> **Exercise requirements**: Continue the text about Bakshi's Sad Cat cartoons for Terrytoons, picking up after its final sentence.

Under the haphazard Terrytoons system, Bakshi “directed” a few cartoons (including a Deputy Dawg episode). However, he found an idea worth developing further—a cartoon character of his creation named Sad Cat. Sad Cat harkened to when Bakshi wanted to author a comic strip earlier. He created several, but the origins of Sad Cat arose in his abortive strip Bonefoot and Fudge. Bonefoot is a bipedal feline who is a recognizable predecessor to Sad Cat. Bakshi got the green light to begin animating and directing theatrical Sad Cat shorts for Terrytoons in 1965.

Sad Cat is a blue (appropriately) feline appearing perpetually depressed; in a Cinderella scenario, he is under the thumbs of his brothers, a green cat named Fenimore and an orange cat called Letimore (a.k.a. Mean Brother Number One and Mean Brother Number Two). There is no backstory as to how this came about. The trio lives in the quasi-medieval town of Imagination (depicted by background artist Bill Focht).

Also on hand was Gadmouse, an apprentice good fairy trying for the final good deed that will earn him a wand. All four suffer from ugly character designs and sketchy drawings resembling drafts for better cartoons.

Sad Cat’s facial ruff resembles bat wings, centering a bulbous pink nose and droopy eyes. His brothers, shorter than Sad Cat, rarely display facial expressions other than anger or contempt. Gadmouse sports an oversized head consisting of three triangular shapes topped by a conical hat. No female characters appeared in the Bakshi series.

The only glimmer of Bakshi’s strengths is evident in his character’s expressive poses. Fluid animation is rare in these cartoons until the next to last entry, and the characters tend to snap from pose to pose in a kinetic simulation of movement. Bob Mc Fadden provided the voices for every character in the shorts, including that of the narrator. His mealy-mouthed voice for Sad Cat was reflective of the dreary dialogue. Sad Cat’s very first line in his debut cartoon Gadmouse the Apprentice Good Fairy:

Limited merchandise was created to cash-in on Sad Cat – including this glass tumbler.

“Life to me is just one big drag.”

Other inspiring monologues from later cartoons included:

“Oh me, another day, another nothing. No hope indeed. I’ve hoped so much that my new hopes are old hopes. I’ll never be anything but a third-rate nobody. And I’m not even good at that.”

Chuckles for the kids? Perhaps Bakshi drew on his Jewish background and intended Sad Cat to be an incurable schlemiel, but even that comic appeal was lacking.

> **Data section**:
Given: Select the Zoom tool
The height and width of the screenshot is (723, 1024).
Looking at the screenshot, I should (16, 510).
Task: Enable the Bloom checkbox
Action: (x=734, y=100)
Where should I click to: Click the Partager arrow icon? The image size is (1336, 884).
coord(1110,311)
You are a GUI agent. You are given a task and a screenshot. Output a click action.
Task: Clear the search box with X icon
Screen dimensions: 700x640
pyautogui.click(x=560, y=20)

> **Response**:
Bakshi ultimately directed five Sad Cat cartoons from 1965-66, all plagued by the same rough animation and singular lack of humor. Bakshi, even at his most proficient, was never a gagman. Except for brief slapstick gags, the ambitious director tended to focus on the downbeat, depressing aspects of life, and Sad Cat was no exception. Gadmouse’s tinkering resulted in backfires and failures for all involved, making the shorts even more heartbreaking. Although storymen Eli Bauer and Al Kouzel pitched in, the cartoons were not remotely upbeat until Art Bartch inherited the series in 1967 after Bakshi departed Terrytoons.

It’s difficult to reconcile the Sad Cat cartoons with Bakshi’s later work, except for the emphasis on the lawless cruelties of life and his characters’ general inability to deal with them. One is not surprised to learn that Bakshi is longtime friends with Martin Scorsese and Quentin Tarantino (although Tarantino has a more developed sense of humor). Still, Bakshi owns rightful recognition as the grandfather of adult animation, and his audacity and fearlessness more than offset his crude impulses.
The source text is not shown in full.